Le Drian assure également aux parlementaires que « le processus d’échange de ces données est conçu de telle manière que ces données ne peuvent servir à guider des frappes », avant de répéter son incompréhension face aux révélations de Disclose. Même son de cloche pour François Hollande, président de la République au moment de la mise en place de l’opération. Après avoir feint l’ignorance devant les journalistes de Complément d’enquête, il reconnaît le 29 novembre avoir initié l’opération Sirli mais affirme n’avoir « jamais reçu une information quelconque comme quoi (sic) cela avait été détourné » (Journal de 20h de France 2, 29/11/21). Il soutient que, s’il avait été mis au courant, il aurait fait cesser la coopération.
Une fois encore, l’enquête révèle pourtant les inquiétudes des militaires français face à l’utilisation à des fins de répression contre des civils des données transmises aux Égyptiens ; inquiétudes qui ont été adressées à leur hiérarchie. Il est donc difficile de croire que le ministre de la Défense et que le chef des armées en exercice au moment des faits n’en savaient rien…
Du côté du commandement actuel des armées, silence radio. Contactée par les journalistes à l’origine des révélations, l’équipe d’Emmanuel Macron (qui ne pouvait qu’être au courant des dérives) renvoie vers la ministre des Armées Florence Parly, qui, elle, refuse de communiquer sur les dispositifs antiterroristes (Complément d’enquête, 25/11/2021).
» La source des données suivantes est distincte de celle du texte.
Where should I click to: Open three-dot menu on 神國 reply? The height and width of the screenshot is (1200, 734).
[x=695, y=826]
La DRM et l’État-major ont également refusé tout commentaire.
Face au silence de l’exécutif, certains parlementaires veulent des réponses. Dans un communiqué de presse du 21 novembre, les député.e.s de la France insoumise déclarent déposer une résolution demandant l’ouverture d’une commission d’enquête sur les révélations des Egypt papers. Les sénateurs et sénatrices écologistes ont également appelé le procureur François Molins à saisir la Cour de justice de la République (Télérama, 30/11/21).
Mais dans les faits, ces procédures ont peu de chances d’aboutir, notamment à cause du caractère secret défense de l’opération. Pour auditionner des agents des services de renseignement dans le cadre d’une commission d’enquête, il faut l’accord du Premier ministre ou de la ministre de tutelle, accord qu’il serait bien étonnant de voir donné dans ce cas. De plus, en pleine année électorale pour l’Assemblée nationale comme pour l’Élysée, ce scandale risque d’être vite balayé sous le tapis.
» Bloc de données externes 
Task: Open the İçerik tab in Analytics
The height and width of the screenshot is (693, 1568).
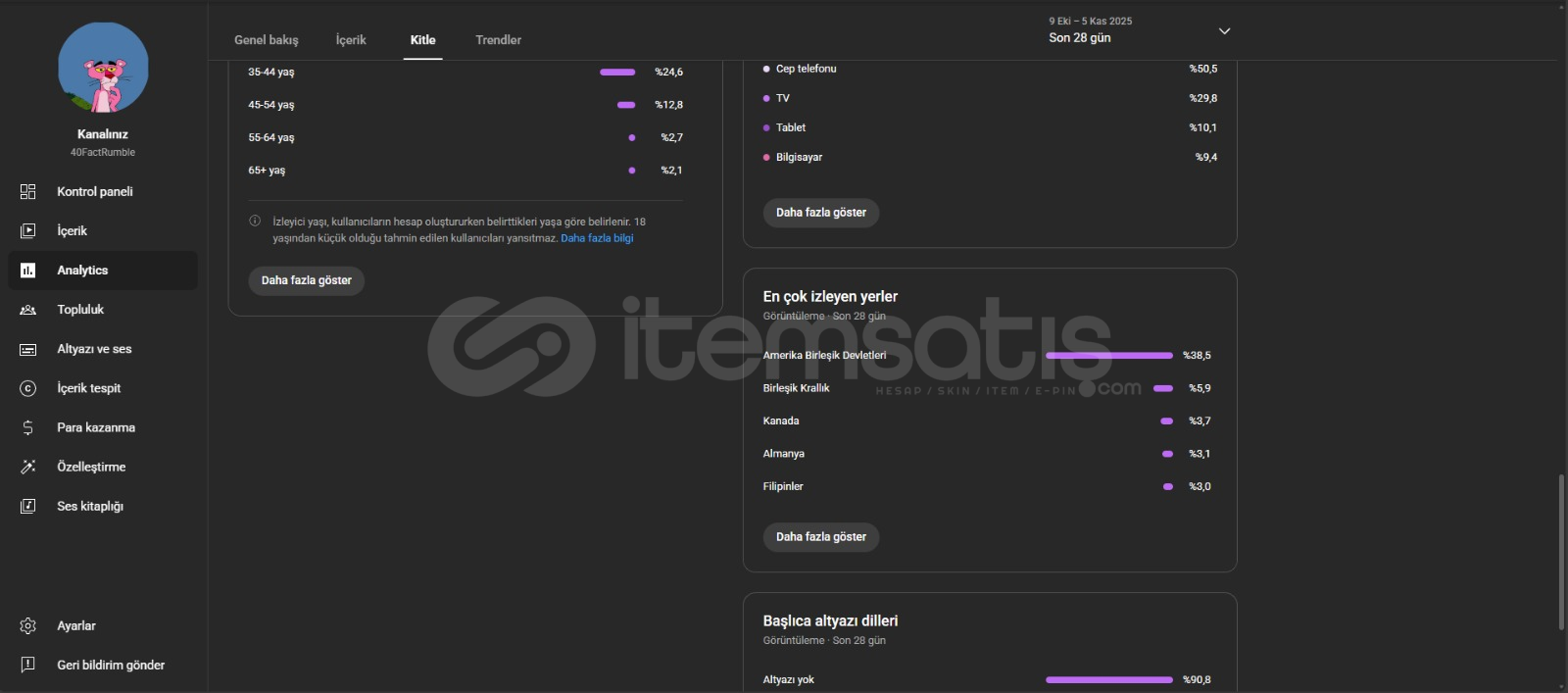Action: pos(351,40)
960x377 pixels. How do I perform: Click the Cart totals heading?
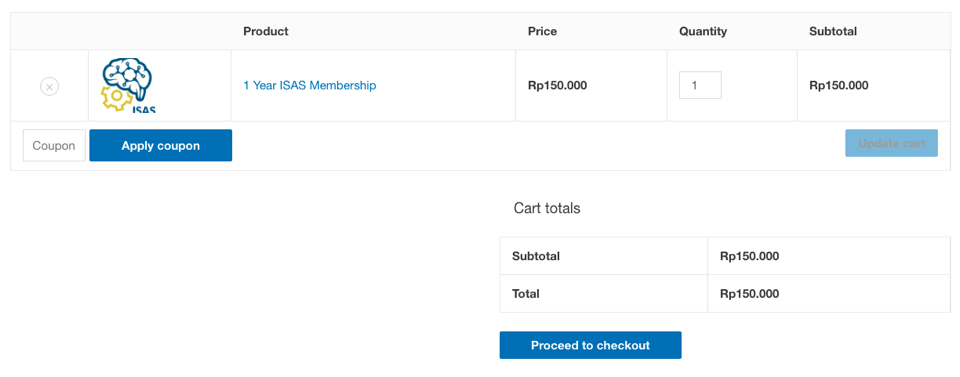point(547,208)
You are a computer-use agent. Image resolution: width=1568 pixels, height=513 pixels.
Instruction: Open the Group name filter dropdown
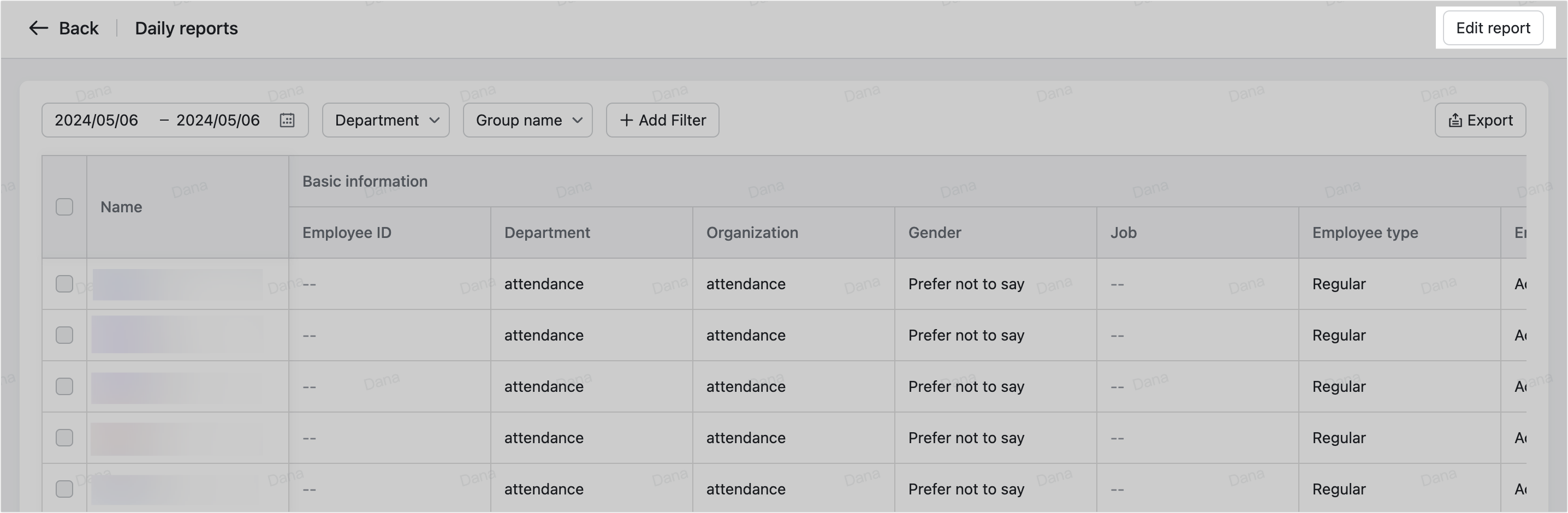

Un député cependant affiche une infatigable pugnacité dans ce dossier : Sébastien Nadot, ex-LREM qui déplore « l’absence de contrôle parlementaire » dans ce genre d’affaires et estime que le parlement est « complètement aplati, et n’assume pas ses responsabilités constitutionnelles » (Blast, 11/12/21). Devant l’inaction parlementaire, il est selon lui nécessaire de se tourner vers la justice nationale voire internationale. Il a d’ailleurs annoncé vouloir déposer une plainte auprès de la Cour européenne des droits de l’Homme (Complément d’enquête, 25/11/21).
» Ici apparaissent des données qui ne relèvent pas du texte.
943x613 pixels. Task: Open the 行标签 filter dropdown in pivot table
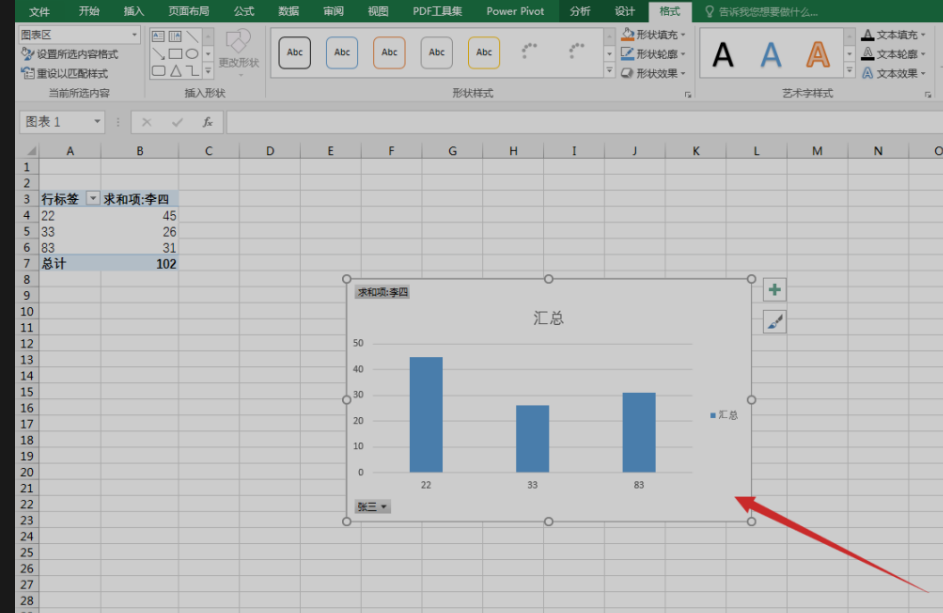(93, 199)
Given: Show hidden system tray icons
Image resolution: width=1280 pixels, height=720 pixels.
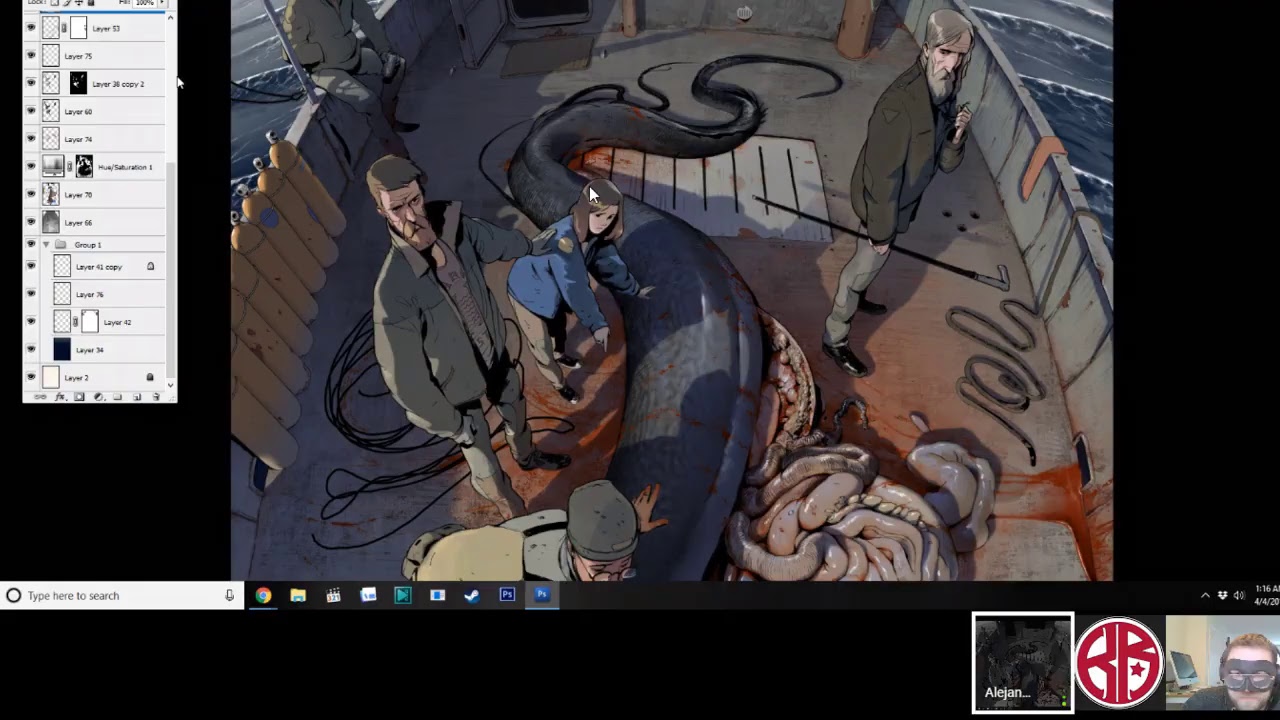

Selon Disclose et Amnesty International, la complicité des autorités françaises dans les exécutions illégales menées par l’Egypte serait établie au regard de la résolution 56/83 de l’Assemblée générale des Nations unies, dont l’article 16 précise qu’un État ayant agi « en connaissance des circonstances du fait internationalement illicite » doit être considéré comme « internationalement responsable pour avoir agi de la sorte ».